ACTION ITEM:
From the line containing "670x475 pixels. Task: Click" through the last line of the entries below, transcribe each line exactly, excluding any picture.

Saved data entries
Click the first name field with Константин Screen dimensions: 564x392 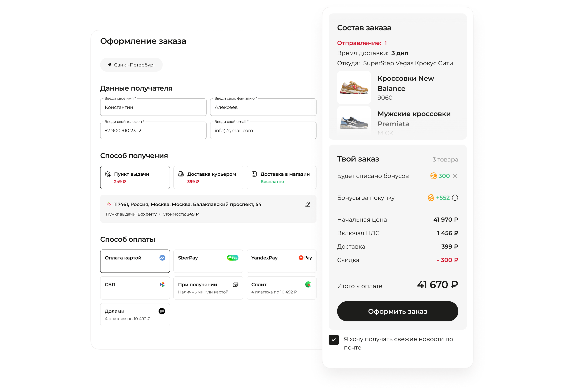coord(153,107)
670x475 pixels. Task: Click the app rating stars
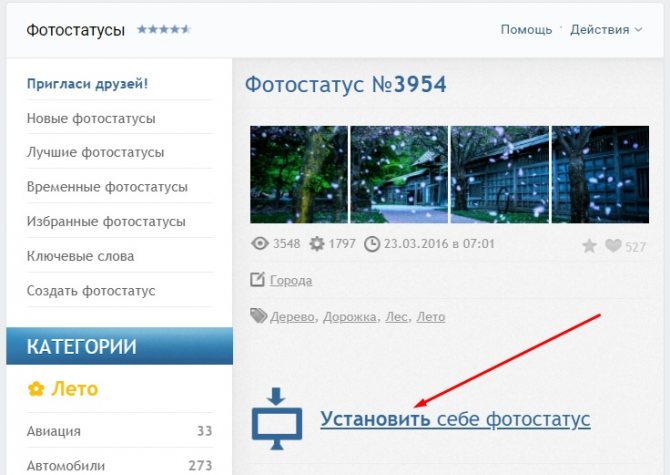click(x=163, y=30)
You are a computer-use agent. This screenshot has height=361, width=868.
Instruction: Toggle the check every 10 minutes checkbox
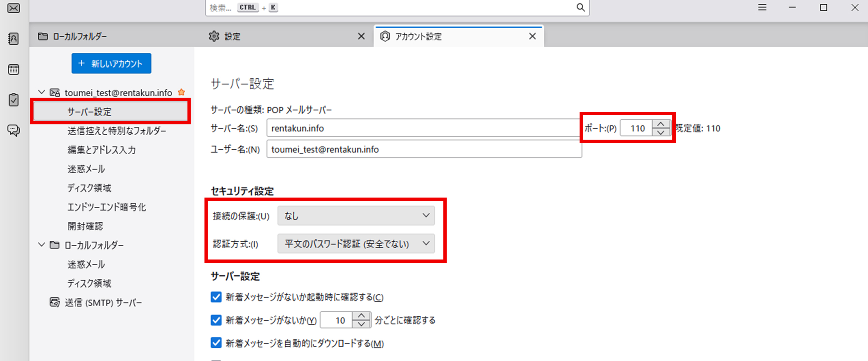tap(216, 320)
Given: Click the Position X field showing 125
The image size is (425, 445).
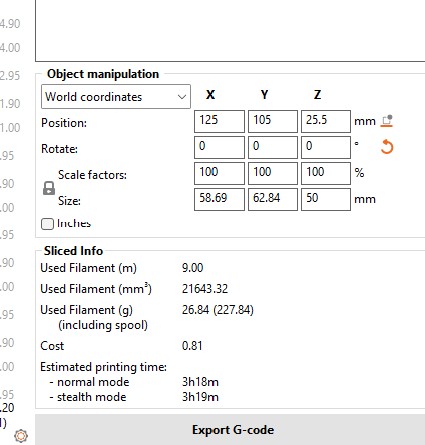Looking at the screenshot, I should click(x=219, y=121).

RESULT OF THIS TASK:
670x475 pixels. Task: Click the app rating stars
click(x=163, y=30)
You are a computer-use agent. This screenshot has height=361, width=868.
Instruction: Toggle the check every 10 minutes checkbox
tap(216, 320)
Given: Click the Position X field showing 125
The image size is (425, 445).
Looking at the screenshot, I should click(x=219, y=121).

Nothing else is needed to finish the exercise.